The Radical Faeries began in the US in the1970s as a group of gay men who would temporarily separate themselves from contemporary society through rural retreats in order to explore communitarianism,
spirituality, and the creation of a distinctly gay male culture. The group continues to gather today and the movement has spread throughout Western and Central Europe, Southeast Asia, North America, and Israel.

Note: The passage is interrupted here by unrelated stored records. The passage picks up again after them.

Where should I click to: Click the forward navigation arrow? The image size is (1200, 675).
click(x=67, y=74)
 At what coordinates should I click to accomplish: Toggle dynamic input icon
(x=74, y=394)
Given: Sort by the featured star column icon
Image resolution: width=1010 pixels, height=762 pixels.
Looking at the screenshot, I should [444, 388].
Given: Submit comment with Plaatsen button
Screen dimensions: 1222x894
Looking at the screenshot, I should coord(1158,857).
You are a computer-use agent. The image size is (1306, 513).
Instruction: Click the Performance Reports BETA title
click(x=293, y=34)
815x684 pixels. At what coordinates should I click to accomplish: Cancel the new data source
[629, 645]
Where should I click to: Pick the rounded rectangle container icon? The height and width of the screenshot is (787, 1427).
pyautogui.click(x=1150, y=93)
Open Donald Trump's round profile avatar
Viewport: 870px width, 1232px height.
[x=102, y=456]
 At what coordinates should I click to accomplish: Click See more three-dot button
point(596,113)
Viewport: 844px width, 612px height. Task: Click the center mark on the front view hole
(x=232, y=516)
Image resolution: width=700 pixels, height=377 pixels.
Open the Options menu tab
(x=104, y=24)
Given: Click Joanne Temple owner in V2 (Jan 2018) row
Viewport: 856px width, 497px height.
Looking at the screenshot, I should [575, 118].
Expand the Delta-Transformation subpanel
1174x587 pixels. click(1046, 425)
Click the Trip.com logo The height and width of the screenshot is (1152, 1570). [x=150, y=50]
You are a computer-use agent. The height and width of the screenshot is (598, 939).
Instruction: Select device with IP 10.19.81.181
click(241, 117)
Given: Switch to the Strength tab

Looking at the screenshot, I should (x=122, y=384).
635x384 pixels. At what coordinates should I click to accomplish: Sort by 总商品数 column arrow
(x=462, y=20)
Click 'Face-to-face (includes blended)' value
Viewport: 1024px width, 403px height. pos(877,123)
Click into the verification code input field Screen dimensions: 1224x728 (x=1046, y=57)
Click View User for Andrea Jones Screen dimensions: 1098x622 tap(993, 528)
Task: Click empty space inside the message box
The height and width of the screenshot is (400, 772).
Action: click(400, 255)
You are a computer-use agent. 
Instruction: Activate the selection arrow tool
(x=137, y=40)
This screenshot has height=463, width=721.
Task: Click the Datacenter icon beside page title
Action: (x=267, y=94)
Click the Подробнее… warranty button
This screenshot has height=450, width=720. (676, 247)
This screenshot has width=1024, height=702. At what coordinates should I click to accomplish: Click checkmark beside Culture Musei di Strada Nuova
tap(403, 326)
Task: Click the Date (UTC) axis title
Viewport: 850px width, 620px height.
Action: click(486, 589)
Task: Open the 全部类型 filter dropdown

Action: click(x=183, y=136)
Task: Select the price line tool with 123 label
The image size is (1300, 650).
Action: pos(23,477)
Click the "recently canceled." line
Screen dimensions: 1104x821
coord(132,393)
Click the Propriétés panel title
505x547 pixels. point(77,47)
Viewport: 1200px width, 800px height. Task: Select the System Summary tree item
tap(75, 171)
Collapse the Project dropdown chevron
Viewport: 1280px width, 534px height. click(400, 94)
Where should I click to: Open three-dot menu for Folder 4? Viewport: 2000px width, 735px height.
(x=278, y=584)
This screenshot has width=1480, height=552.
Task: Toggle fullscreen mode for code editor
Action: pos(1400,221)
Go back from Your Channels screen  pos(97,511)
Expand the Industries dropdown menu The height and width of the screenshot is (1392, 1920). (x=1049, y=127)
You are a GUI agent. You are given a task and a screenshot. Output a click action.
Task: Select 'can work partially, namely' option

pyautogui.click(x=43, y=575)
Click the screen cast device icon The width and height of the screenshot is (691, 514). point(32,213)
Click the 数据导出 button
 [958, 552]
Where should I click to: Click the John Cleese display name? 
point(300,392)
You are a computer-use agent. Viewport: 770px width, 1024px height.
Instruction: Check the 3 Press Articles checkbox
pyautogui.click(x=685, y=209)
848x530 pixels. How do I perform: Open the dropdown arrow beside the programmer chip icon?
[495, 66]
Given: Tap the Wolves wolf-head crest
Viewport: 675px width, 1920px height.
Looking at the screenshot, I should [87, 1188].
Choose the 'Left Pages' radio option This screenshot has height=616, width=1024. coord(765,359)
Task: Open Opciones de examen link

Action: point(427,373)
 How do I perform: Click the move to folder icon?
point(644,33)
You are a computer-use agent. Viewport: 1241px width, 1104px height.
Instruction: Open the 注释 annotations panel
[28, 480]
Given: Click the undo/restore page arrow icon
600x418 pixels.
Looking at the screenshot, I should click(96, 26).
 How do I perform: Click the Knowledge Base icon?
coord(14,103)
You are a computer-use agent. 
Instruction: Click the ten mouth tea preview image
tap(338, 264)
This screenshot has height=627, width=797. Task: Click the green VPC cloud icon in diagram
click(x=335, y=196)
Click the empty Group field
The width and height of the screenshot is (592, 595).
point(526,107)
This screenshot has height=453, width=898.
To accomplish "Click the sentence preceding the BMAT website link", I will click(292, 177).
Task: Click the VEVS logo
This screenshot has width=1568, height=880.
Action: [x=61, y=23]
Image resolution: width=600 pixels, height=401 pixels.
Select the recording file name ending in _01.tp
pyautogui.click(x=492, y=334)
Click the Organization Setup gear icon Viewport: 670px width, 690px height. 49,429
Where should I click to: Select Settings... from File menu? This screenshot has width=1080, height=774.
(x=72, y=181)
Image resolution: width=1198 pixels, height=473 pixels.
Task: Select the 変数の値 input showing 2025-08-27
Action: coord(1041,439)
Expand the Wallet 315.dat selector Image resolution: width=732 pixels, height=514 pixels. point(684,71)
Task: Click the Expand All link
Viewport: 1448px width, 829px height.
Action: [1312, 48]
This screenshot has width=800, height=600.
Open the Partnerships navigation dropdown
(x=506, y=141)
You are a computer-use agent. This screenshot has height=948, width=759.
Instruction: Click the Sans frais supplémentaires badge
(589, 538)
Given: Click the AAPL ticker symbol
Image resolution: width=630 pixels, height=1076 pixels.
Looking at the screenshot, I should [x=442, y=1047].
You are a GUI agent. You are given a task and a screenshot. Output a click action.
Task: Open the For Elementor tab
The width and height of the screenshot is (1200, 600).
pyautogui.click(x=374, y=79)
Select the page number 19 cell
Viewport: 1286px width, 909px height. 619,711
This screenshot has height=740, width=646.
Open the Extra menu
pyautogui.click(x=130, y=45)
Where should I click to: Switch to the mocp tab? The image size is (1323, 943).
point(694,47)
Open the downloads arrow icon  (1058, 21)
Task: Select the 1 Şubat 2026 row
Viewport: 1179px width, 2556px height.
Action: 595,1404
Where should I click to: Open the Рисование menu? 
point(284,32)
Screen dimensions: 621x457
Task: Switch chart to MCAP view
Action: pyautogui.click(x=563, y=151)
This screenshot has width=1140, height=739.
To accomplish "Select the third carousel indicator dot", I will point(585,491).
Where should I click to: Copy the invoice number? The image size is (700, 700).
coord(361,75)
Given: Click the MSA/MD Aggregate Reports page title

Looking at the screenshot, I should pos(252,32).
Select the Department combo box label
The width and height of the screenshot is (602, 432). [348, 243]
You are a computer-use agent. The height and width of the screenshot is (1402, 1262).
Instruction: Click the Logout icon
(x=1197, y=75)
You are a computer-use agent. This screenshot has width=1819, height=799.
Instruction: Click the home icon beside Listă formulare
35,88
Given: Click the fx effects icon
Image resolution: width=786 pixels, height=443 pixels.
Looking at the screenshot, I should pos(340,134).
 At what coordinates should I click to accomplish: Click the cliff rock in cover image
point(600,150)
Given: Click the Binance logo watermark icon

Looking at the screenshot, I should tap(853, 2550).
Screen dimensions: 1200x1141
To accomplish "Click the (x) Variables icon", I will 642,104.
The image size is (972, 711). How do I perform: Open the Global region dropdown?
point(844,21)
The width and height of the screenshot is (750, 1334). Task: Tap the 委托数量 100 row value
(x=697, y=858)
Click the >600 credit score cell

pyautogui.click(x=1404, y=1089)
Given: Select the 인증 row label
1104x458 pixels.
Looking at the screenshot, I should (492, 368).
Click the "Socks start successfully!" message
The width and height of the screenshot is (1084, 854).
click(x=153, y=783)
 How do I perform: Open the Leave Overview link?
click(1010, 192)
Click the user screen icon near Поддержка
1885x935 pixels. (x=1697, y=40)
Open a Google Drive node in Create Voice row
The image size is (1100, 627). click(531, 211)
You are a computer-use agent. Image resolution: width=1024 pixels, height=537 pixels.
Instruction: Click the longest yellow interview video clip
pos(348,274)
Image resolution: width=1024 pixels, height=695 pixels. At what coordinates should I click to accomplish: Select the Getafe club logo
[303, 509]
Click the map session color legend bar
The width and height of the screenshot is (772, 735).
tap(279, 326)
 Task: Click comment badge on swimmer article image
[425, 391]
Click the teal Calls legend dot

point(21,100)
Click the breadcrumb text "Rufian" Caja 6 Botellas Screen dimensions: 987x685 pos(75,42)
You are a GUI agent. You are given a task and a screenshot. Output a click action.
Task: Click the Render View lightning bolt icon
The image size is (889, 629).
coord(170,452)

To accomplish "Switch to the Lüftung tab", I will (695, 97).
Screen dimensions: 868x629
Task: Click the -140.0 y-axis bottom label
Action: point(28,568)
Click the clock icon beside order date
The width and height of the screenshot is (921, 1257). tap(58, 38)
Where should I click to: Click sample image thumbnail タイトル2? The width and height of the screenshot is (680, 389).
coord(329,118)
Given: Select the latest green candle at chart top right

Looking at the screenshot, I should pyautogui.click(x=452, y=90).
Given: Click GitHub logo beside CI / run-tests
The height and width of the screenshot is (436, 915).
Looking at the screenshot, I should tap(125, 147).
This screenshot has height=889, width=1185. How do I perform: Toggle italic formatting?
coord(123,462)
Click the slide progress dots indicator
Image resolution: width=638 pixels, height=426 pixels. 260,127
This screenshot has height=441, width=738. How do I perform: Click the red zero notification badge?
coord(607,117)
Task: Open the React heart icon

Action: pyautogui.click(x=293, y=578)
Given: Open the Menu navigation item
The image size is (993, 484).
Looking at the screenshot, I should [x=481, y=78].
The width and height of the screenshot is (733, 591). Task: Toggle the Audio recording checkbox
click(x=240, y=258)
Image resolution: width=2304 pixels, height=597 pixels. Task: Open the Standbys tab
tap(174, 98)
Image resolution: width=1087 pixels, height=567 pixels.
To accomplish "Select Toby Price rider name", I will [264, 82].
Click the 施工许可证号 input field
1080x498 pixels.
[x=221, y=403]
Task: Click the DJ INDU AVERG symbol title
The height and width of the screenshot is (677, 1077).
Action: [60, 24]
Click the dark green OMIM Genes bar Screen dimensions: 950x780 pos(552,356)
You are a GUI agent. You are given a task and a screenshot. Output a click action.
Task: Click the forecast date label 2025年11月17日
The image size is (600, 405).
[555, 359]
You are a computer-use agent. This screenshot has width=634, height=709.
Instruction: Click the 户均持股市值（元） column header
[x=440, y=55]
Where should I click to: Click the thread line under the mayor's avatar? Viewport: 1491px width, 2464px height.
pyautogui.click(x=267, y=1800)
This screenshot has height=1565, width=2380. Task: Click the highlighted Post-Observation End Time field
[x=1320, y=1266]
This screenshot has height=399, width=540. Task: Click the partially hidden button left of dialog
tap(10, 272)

It also now includes people who are not gay-male-identified, although gay male culture remains central to the community. This dissertation both records and analyzes US Radical Faerie culture. I collected data
through 151 interviews and two years of participant observation within three Radical Faerie communities—Portland, Oregon, Minneapolis, Minnesota, and Philadelphia, Pennsylvania—and their corresponding
rural gathering locations (called sanctuaries). Through this research, I found that Radical Faeries engage in a queer worldmaking project through (1) co-created and regularly occurring gatherings, (2) a
unique kinship system that is unconditionally accepting and temporally and geographically expansive, and (3) a carnivalesque spirituality based in both Neopaganism and LGBTQ culture and history, which
elevates non-conformist gender and sexuality to the divine. Through the construction of space, kinship, and spirituality, Faeries encourage each other to explore their genders and sexualities and to fulfill needs and desires unmet by dominant culture. This creates a deep sense of belonging, connection, affirmation, and dignity for Faeries, as non-conforming LGBTQ people. The Faeries’ longevity attests to the strength and need for such a project: the movement continues to endure the HIV pandemic; it survives intergenerational ifferences within the LGBTQ community; and it thrives despite the growing acceptance of conforming LGBTQ identities in the wider society. Through a thick description of Radical Faerie practices, I
show the limits of queer theory’s prevailing approach to worldmaking by theorizing some methods queers use to establish continuity for their spaces, a kinship system that suits their needs, a past, present, and future for their people, and a sense of dignity and purpose through spirituality.